Aim -
Rewrite the records from the line containing "Task: Open the Line sidebar section" down through the line containing "Viewport: 1456px width, 819px height.", replacing "Line" with "Layer" and leaving everything else as it is.

Data supplied -
— START —
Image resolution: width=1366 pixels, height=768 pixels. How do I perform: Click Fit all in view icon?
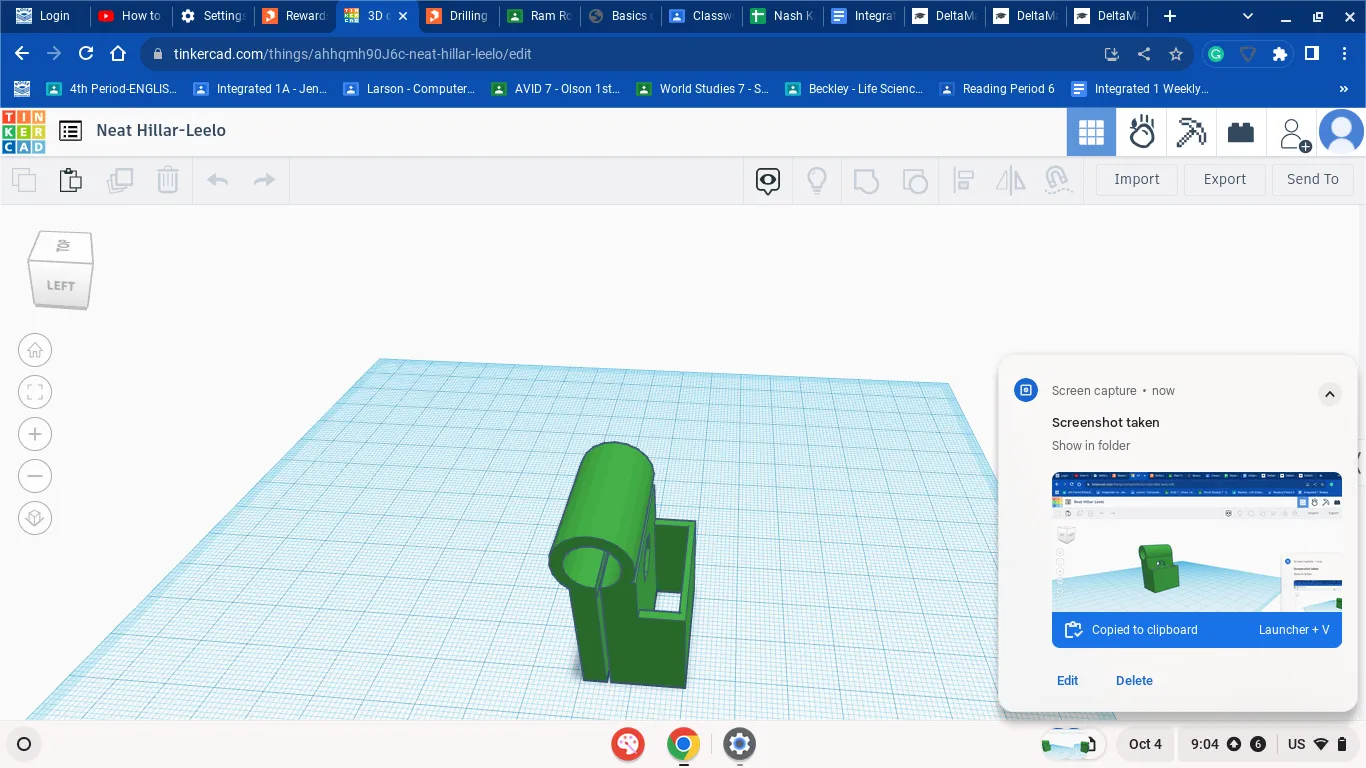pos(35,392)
— END —
— START —
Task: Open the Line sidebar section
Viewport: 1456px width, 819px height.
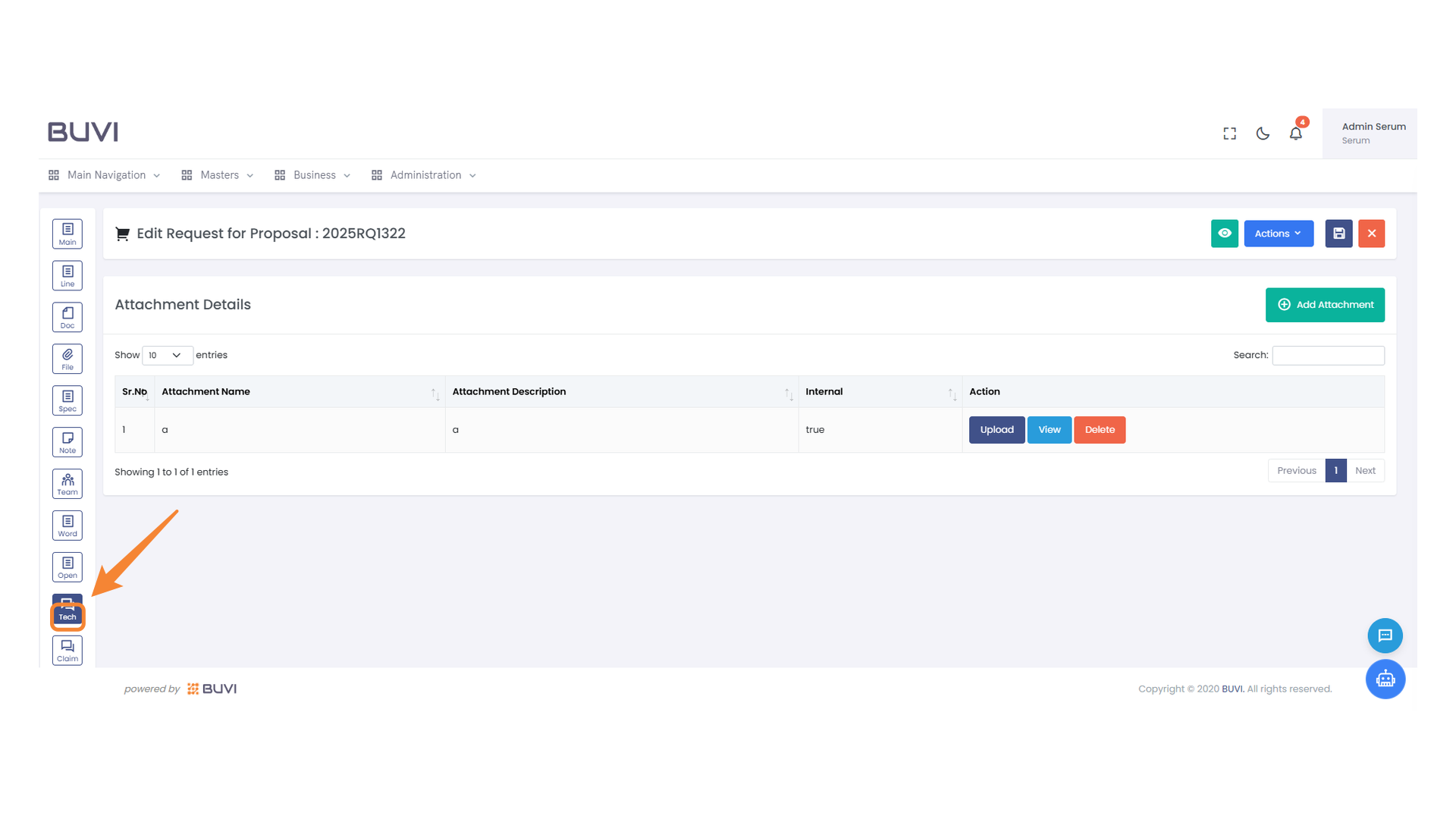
— END —
— START —
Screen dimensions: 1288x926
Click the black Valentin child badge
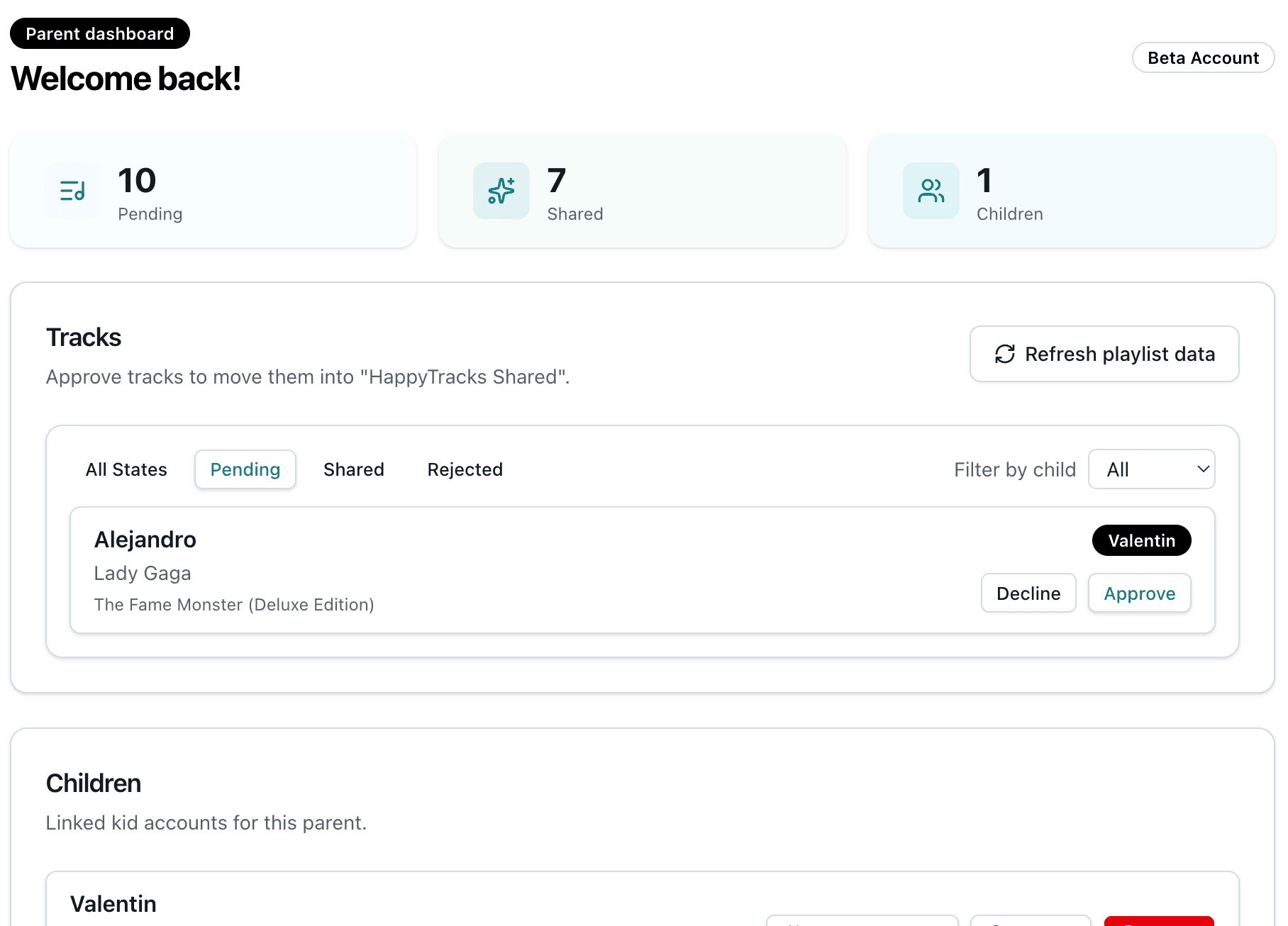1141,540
— END —
Answer for this exercise -
Task: Open the Layer sidebar section
Viewport: 1456px width, 819px height.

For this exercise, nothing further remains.